• sam. Sep 21st, 2024

ils préfèrent la forêt au cimetière


Muttersholtz (Bas-Rhin), reportage

Au milieu de l’ail des ours, on aurait presque pu les louper. Douze plaques funéraires entourent un chêne qui se dresse majestueusement. Autour, se mélangent pêle-mêle érables, noisetiers, acacias, et hêtres. À leurs pieds, des urnes funéraires. C’est ici, dans le petit village alsacien de Muttersholtz, que la première forêt sanctuaire est née en janvier 2023.

Près du chêne, de la terre encore fraîche a été retournée. « C’est la sixième mise en terre ce mois-ci », explique Luc Dettwyler, l’adjoint au maire. Si une rose a été posée à l’occasion, la commune n’accepte pas les ornements en dehors des cérémonies. « C’est un non-entretien volontaire. Le but est que ça reste sauvage », confie Patrick Barbier, maire de Muttersholtz. Depuis l’inauguration, il y a un an, la municipalité a reçu des demandes de la France entière, « souvent des jeunes gens qui étaient proches de la nature ».

Ce mode funéraire est en effet plus écologique. Les cendres des personnes qui y reposent ont rejeté 233 kg d’équivalent CO2 dans l’atmosphère lors de la crémation, bien loin des plus de 1 200 kg engendrés par un enterrement traditionnel — il faut alors compter l’entretien des espaces où sont les sépultures, la construction d’un caveau, la pose d’un monument et le cercueil en bois. Les forêts funéraires, elles, permettent aussi à cette partie de la forêt et la biodiversité qu’elle abrite d’être désormais protégées de l’exploitation forestière.

« Un cimetière classique, c’est la société de consommation jusqu’à la mort »

Pour une concession de trente ans, il faut débourser entre 400 et 800 euros, soit le même prix qu’une concession traditionnelle. « On ne veut pas que ce choix soit économique », explique Patrick Barbier.
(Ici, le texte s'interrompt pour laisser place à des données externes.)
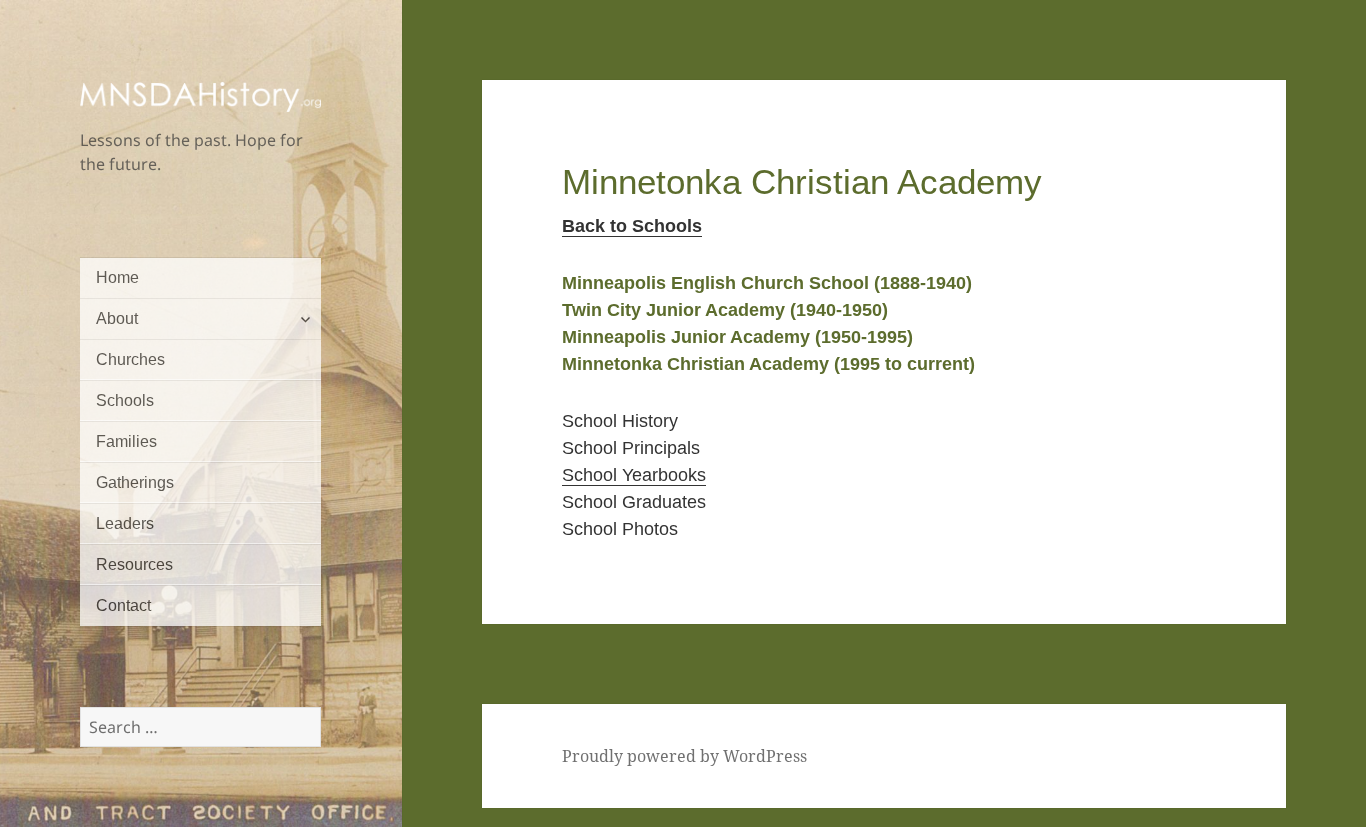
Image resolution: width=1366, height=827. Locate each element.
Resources (134, 564)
C’est pourtant l’option la moins onéreuse, puisqu’elle n’implique pas l’installation d’un monument funéraire, qui coûte jusqu’à 10 000 euros. « Un cimetière classique, c’est la société de consommation jusqu’à la mort », résume Patrick Barbier.

Caroline Laemmel, ancienne employée dans des pompes funèbres classiques, dénonce elle aussi un business de la mort peu respectueux de l’environnement : « La grande majorité des monuments viennent de Chine ou d’Inde. On ne sait pas si c’est produit de manière éthique et on ne connaît pas le bilan carbone. » Elle souhaite être inhumée dans une forêt sanctuaire, symbole d’une nouvelle façon d’appréhender la mort : « Cela relie les hommes et les arbres. L’arbre va protéger le défunt tandis que le défunt protège l’arbre. » La présence des plaques funéraires interdit effectivement toute coupe d’arbre.
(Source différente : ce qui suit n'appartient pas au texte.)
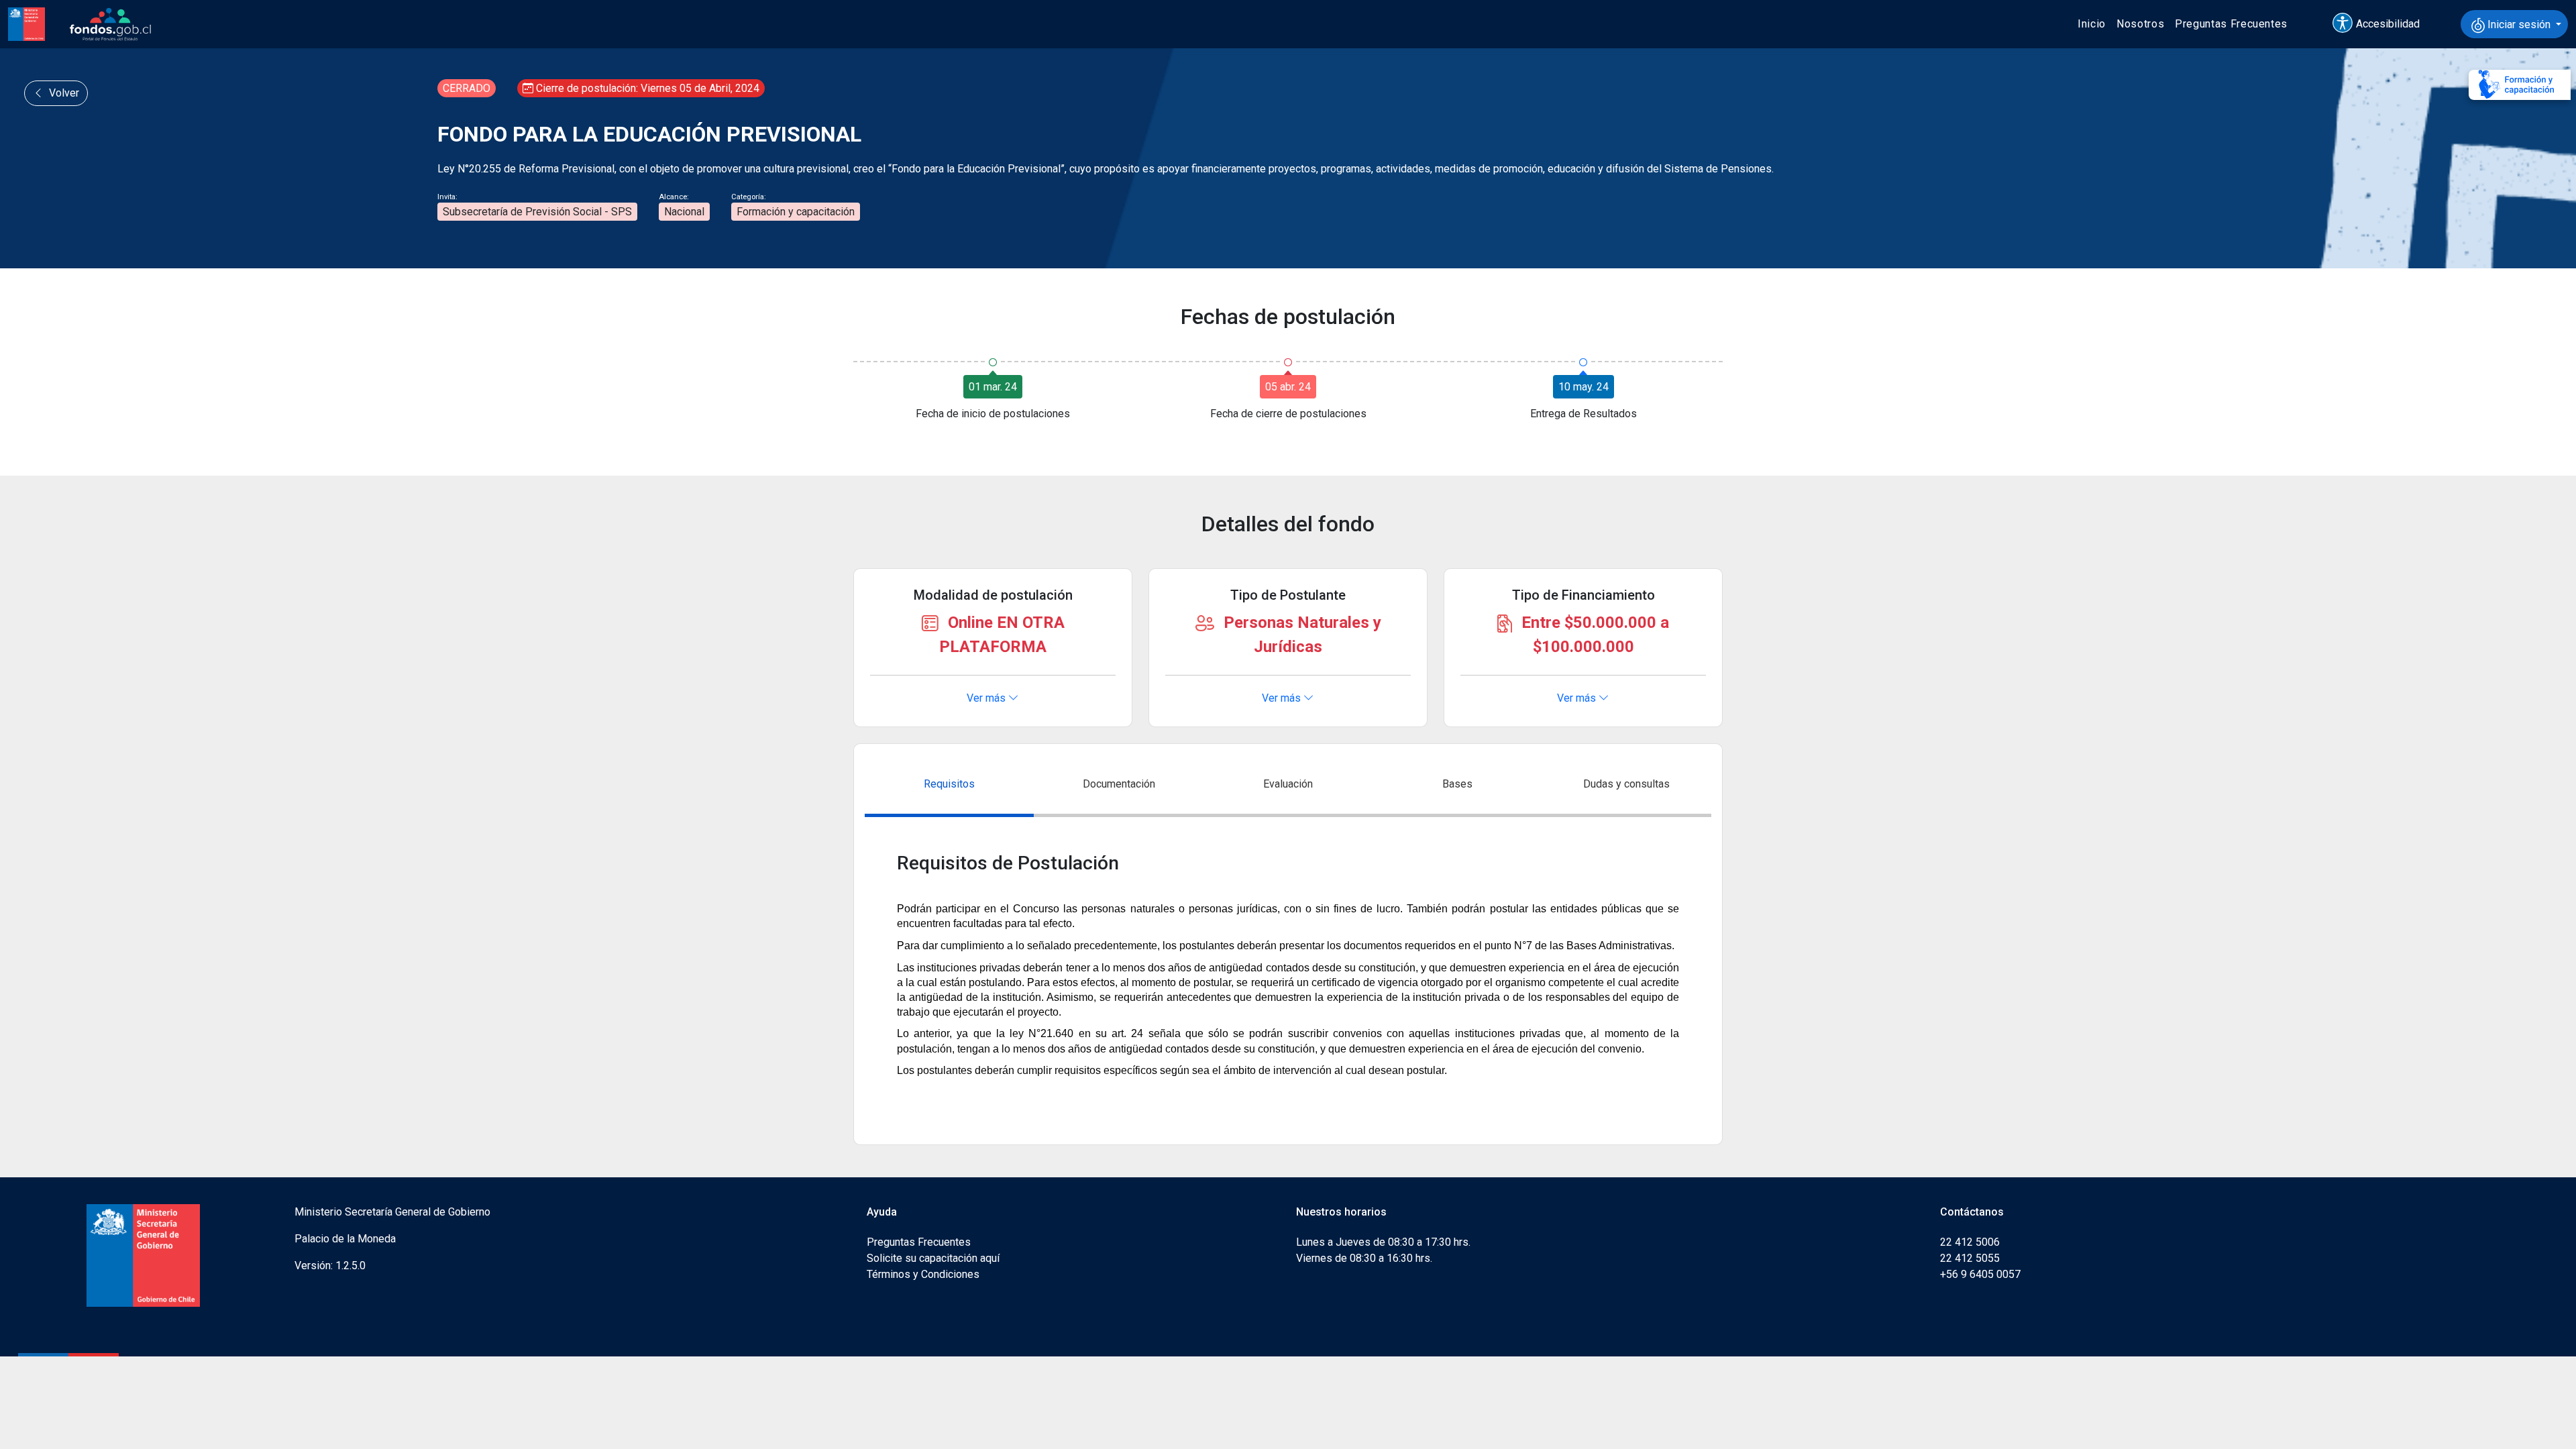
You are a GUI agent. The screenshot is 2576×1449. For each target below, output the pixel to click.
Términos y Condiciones (923, 1274)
La clairière d’accueil de la forêt sanctuaire de Muttersholtz où se tiennent les cérémonies.
© Fanny Lardillier / Reporterre

Isabelle Caulay cherche aussi ce lien particulier avec la nature. Après la mort de sa mère, elle a réalisé que le modèle des cimetières ne lui correspondait pas. Au même moment, elle s’est rendu compte « à quel point le contact des arbres pouvait être apaisant », nous explique-t-elle par téléphone. Avec Didier, son mari, ils ont visité la forêt de Muttersholtz et choisi le hêtre sous lequel ils souhaitent être inhumés. « On s’est dit qu’on allait choisir un arbre qui allait grandir, qui serait prêt à nous accueillir dans 20 ou 30 ans. C’est une façon de prendre soin de nous au-delà de la mort. »

Préserver les forêts

Si ce couple va pouvoir confier ses cendres à la forêt, c’est un peu grâce à Denise Heilbronn, présidente de l’association Au-delà des racines, fondée en 2017. Son but ? Trouver les communes prêtes à se lancer dans le concept et leur offrir un accompagnement. Pour ce faire, elle a tourné son regard vers l’Allemagne, où cette idée est née il y a plus de vingt ans. « Depuis 1999, ils mettent en place des processus en plus de protection de la faune et de la flore, à la suite d’une loi qui les contraint à garder des zones naturelles », explique Denise Heilbronn.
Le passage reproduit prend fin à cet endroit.